Re: SOLVED Re: Disk corruption and performance issue.

2024-02-26 Thread Tim Woodall

On Mon, 26 Feb 2024, Gremlin wrote:

re running fstrim in a vm.


The Host system takes care of it


I guess you've no idea what iscsi is. Because this makes no sense at
all. systemd or no systemd. The physical disk doesn't have to be
something the host system knows anything about.

Here's a thread of someone wanting to do fstrim from a vm with iscsi
mounted disks.

https://serverfault.com/questions/1031580/trim-unmap-zvol-over-iscsi


And another page suggesting you should.

https://gist.github.com/hostberg/86bfaa81e50cc0666f1745e1897c0a56

8.10.2. Trim/Discard It is good practice to run fstrim (discard)
regularly on VMs and containers. This releases data blocks that the
filesystem isn't using anymore.
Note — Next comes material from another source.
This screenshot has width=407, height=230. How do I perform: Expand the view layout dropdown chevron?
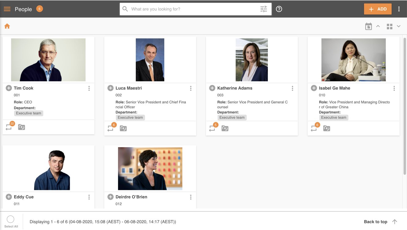pyautogui.click(x=399, y=26)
It reduces data usage and resource load.
Most modern operating systems issue such discard commands to their disks
regularly. You only need to ensure that the Virtual Machines enable the
disk discard option.


I would guess that if you use sparse file backed storage to a vm you'd
want the vm to run fstrim too but this isn't a setup I've ever used so
perhaps it's nonsense.



Re: SOLVED Re: Disk corruption and performance issue.

2024-02-26 Thread Gremlin

On 2/26/24 14:40, Tim Woodall wrote:

On Mon, 26 Feb 2024, Gremlin wrote:


Are you using systemd ?

No, I'm not


You should not be running trim in a container/virtual machine


Why not? That's, in my case, basically saying "you should not be running
trim on a drive exported via iscsi" Perhaps I shouldn't be but I'd like
to understand why. Enabling thin_provisioning and fstrim works and gets
mapped to the underlying layers all the way down to the SSD.


I guest you didn't understand the systemd timer that runs fstrim on the 
host.




My underlying VG is less than 50% occupied, so I can trim the free space
by creating a LV and then removing it again (I have issue_discards set)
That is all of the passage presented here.